The answer is that when conventional components are combined with novel components in a composition claim, the synergy between old and new components can create value that is relevant in determining a reasonable royalty.  AstraZeneca indicates that such synergies cannot be considered if the entire market value applies.  Thus, if AstraZeneca’s claims covered the subcoating alone, it would not have been proper to consider the value of the active ingredient. However, AstraZeneca’s claims recited both the subcoating and the active ingredient.  In that case, “the question is how much new value is created by the novel combination, beyond what is conferred by the conventional elements alone.”  Slip Opinion at 23.  The Court held that “it has long been recognized that a patent that combines ‘old elements’ may ‘give the entire value to the combination’ if the combination itself constitutes a completely new and marketable article.” Id.  Based on AstraZeneca, it appears that under an entire market value rule analysis, the evaluation of the value provided by the combination of patented and unpatented items would not be permissible.

This holding has important implications for drafting patent claims.  It reinforces the need to draft combination claims that combine a novel ingredient or feature with other ingredients or features that may be included in a commercial product.  Although it is not necessarily the case in pharmaceutical patents, in mechanical patents, claims can often be drafted to cover a novel component as a stand-alone item and to cover a system or assembly including that novel component.  Both types of claims can be important. The claims directed to the novel component alone will be easier to enforce against someone who supplies only that component but not the other components with which it is ultimately combined.  On the other hand, the system or assembly claims can be readily asserted against someone who supplies the completed system or assembly, and will not trigger the application of the entire market value rule (at least as to all of the components in the system claims).  Thus, different claim strategies have different advantages and disadvantages depending on the particular target infringer in the supply chain.

Another noteworthy feature of AstraZeneca concerns the evidentiary value of license agreements arising out of litigation.  In some cases, courts have held that licenses arising out of litigation have little bearing on the reasonable royalty analysis because they do not reflect the negotiation that would have occurred prior to infringement, which is the relevant time frame for purposes of the hypothetical negotiation used to assess reasonable royalty damages.  In AstraZeneca the infringer challenged the district court’s reliance on licenses that AstraZeneca entered into with Andrx and Teva following litigation.  The Federal Circuit first noted that the litigation posture of such licenses may affect their relevance but that “there is no per se rule barring reference to settlements simply because they arise from litigation.”  Slip Opinion at 18.

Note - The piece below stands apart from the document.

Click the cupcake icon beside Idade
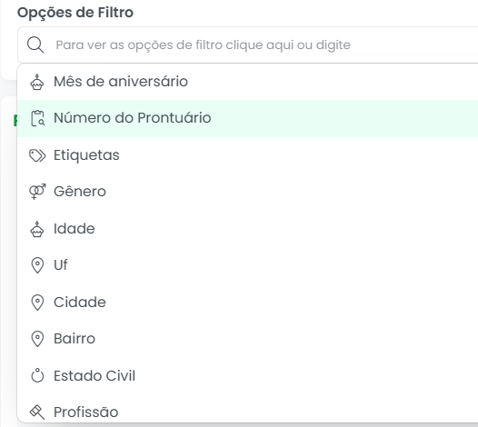The width and height of the screenshot is (478, 427). pyautogui.click(x=37, y=229)
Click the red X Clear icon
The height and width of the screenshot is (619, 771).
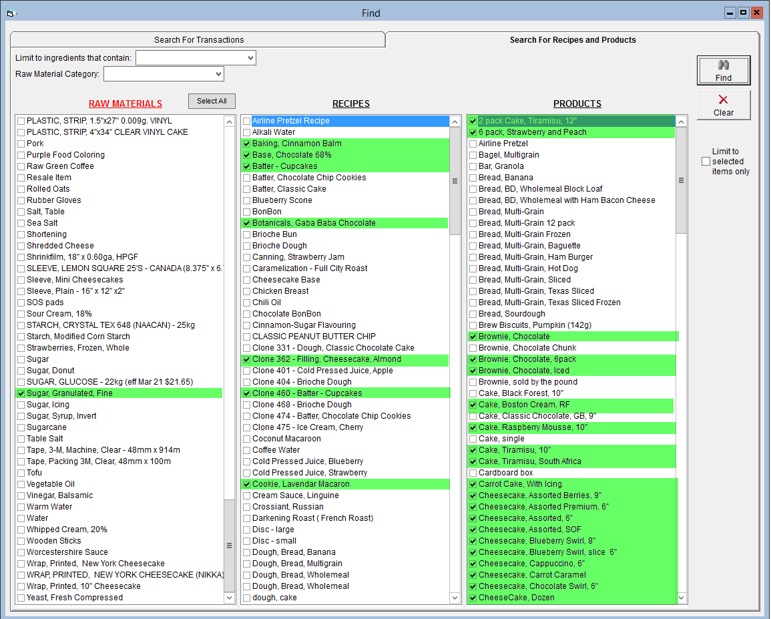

However, the Court went further and said that the Andrx and Teva licenses were relevant because they were entered into following findings of infringement and validity.  As a result, the Court held that the “setting in which those events took place was . . . similar to the setting of a hypothetical negotiation in which infringement and patent validity are assumed.”  Slip Opinion at 18.  This holding was particularly damaging for Apotex because Andrx had taken a license for between 50 and 70 percent of its profits, and Teva had settled its infringement action for 54 percent of its net sales.  Notably, the AstraZeneca Court cites the treatise Patent Damages Law and Practice, which states that “[l]licenses negotiated to settle a case after a court has established validity and infringement of the patent are very probative of reasonable royalty.”  Slip Opinion at 19, citing J. Skenyon et al., Patent Damages Law and Practice § 1:15 at 25 (2013 ed.)(emphasis added).